Excerpted text ->

********************

Ahmadiyya Caliphate, 1908-present
The
Ahmadiyya movement was founded in 1889 by
Mirza Ghulam Ahmad of
Qadian, India, who claimed to be the promised Messiah and Mahdi, the one awaited by followers of all major religions. After his demise in 1908, his first successor, Maulvi
Hakeem Noor-ud-Din became head of the community and assumed the title of caliph. The line of successors continues to this day, the current head being
Mirza Masroor Ahmad, residing in London. From the outset the Ahmadiyya community has been viewed as heretical by other Muslim groups due to the founder's claim to prophethood. Muslims hold the view that Prophet Muhammad was the final prophet and no apostle can come after him, as is stated in the Quran that he's the seal of the prophets. Ahmadis however call themself Muslims and claim to practice Islam in its pristine form.
Although the Ahmadiyya caliphate isn't recognised by Muslims the community continues to operate under this structure, with the caliph having overall authority for all religious and organisational matters. According to Ahmadiyya thought, it isn't essential for a Caliph to be the head of a state, rather the spiritual and religious significance of the Caliphate is emphasised.

********************

Items ->
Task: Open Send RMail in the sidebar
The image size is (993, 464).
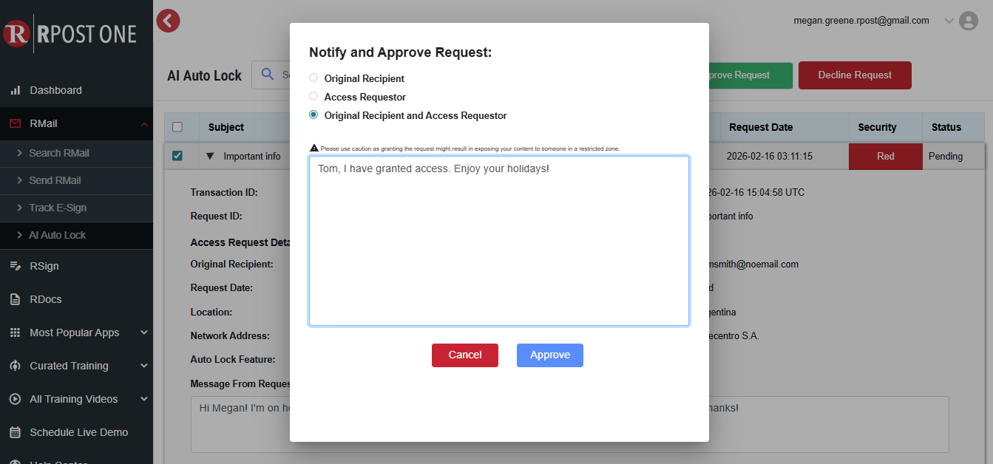Action: click(55, 180)
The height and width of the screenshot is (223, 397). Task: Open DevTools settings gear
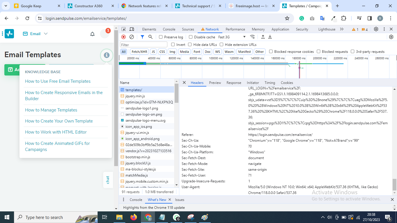click(376, 29)
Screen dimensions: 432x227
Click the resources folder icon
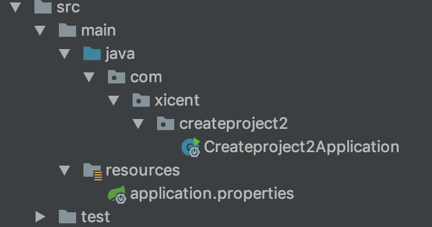point(93,171)
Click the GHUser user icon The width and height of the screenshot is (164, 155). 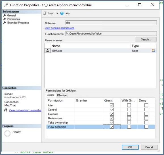click(48, 51)
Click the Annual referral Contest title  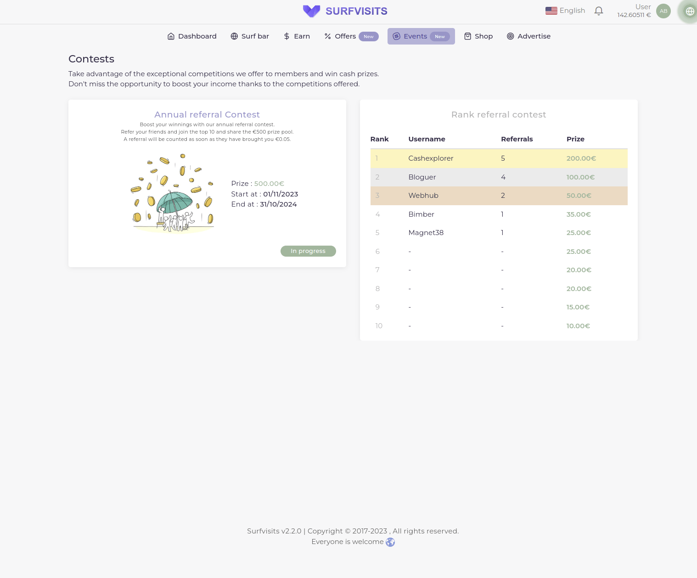(207, 115)
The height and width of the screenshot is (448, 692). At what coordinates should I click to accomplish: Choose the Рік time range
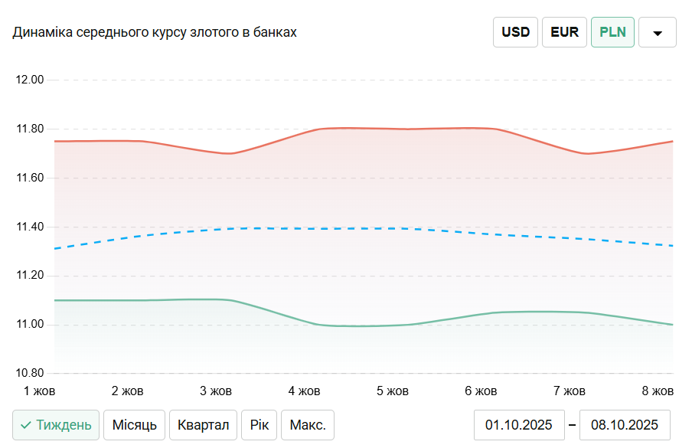(x=259, y=425)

********************

Work instructions ->
**A.** In the text on the Ahmadiyya Caliphate, who was the first successor to head the community after the founder's death in 1908?
**B.** Write what comes next in the text on the Ahmadiyya Caliphate, starting after its last sentence.

The replies ->
**A.** Maulvi Hakeem Noor-ud-Din.

**B.**
Religious Basis
Quran
The following excerpt from the
Quran, known as the 'The Istikhlaf Verse', forms the basis of the Quranic concept of Caliphate:
"Allah has promised to those among you who believe and do good works that He will
surely make them Successors (Khalifas) in the earth, as He made Successors (Khalifas) from among those
who were before them; and that He will surely establish for them their religion which
He has chosen for them; and that He will surely give them in exchange security and
peace after their fear: They will worship Me, and they won't associate anything with
Me. Then who so is ungrateful after that, that'll be the rebellious."[24:55] (Surah Al-Nur,
Verse 55)
Sunni's argue that to govern a state by Islamic law (
Shariah) is, by definition, to rule via the Caliphate, and use the following verses to sustain their claim.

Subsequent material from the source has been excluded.